» **THE TASK**:
Each line of the data below that contains "panel" must be copied.

[Collected data]
-------------------------
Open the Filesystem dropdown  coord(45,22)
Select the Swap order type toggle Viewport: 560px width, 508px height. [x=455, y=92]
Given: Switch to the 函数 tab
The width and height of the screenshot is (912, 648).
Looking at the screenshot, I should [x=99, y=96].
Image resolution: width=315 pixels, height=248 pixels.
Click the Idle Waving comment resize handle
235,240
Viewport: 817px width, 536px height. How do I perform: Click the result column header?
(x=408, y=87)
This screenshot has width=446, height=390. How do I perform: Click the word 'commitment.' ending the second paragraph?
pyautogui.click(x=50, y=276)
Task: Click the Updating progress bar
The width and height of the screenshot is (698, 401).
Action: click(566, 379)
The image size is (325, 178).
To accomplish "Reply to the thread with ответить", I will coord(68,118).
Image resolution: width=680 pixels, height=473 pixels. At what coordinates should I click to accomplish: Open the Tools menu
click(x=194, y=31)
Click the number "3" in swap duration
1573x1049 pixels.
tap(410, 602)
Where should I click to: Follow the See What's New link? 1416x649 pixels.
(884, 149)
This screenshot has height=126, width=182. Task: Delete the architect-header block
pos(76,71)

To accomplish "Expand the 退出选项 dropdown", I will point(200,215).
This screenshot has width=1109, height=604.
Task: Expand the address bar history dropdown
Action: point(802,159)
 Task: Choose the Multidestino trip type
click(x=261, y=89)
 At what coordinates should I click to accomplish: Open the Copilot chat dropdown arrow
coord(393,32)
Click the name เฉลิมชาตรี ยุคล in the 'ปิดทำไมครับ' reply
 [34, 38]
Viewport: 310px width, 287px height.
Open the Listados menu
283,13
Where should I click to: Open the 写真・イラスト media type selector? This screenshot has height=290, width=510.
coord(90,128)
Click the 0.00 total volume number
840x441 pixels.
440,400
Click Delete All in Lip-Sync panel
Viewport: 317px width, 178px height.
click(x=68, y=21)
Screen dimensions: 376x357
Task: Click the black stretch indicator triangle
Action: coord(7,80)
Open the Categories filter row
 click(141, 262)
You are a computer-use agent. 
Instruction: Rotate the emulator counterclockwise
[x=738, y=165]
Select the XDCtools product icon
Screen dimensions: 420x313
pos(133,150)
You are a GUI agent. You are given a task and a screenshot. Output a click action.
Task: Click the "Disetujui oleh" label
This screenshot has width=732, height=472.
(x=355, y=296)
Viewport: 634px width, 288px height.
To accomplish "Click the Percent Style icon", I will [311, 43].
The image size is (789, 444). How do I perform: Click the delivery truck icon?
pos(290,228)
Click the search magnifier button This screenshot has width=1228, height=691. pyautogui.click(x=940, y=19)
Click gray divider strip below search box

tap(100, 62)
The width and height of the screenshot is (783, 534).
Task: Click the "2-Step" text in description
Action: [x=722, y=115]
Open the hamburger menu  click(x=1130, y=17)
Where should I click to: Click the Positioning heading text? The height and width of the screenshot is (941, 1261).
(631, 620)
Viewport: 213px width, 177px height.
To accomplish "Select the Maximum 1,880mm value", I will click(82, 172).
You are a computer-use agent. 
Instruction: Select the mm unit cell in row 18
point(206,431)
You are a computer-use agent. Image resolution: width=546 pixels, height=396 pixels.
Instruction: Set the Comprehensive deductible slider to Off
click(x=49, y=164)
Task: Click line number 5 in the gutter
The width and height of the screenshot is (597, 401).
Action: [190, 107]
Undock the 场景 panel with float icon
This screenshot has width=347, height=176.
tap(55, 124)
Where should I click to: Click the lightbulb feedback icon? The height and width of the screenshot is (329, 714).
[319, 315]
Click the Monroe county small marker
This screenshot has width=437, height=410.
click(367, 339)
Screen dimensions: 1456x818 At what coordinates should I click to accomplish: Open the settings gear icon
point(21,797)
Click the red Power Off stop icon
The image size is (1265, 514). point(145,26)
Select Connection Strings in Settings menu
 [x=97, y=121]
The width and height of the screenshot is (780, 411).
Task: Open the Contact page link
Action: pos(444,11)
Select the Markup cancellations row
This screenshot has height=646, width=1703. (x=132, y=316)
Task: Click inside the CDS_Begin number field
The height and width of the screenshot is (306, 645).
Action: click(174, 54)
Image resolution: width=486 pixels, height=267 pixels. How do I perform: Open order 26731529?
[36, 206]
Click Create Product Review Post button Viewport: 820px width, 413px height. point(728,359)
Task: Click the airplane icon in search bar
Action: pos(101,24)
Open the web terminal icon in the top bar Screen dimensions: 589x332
-------------------------
» **TASK RESPONSE**:
Click Delete All in Lip-Sync panel
Undock the 场景 panel with float icon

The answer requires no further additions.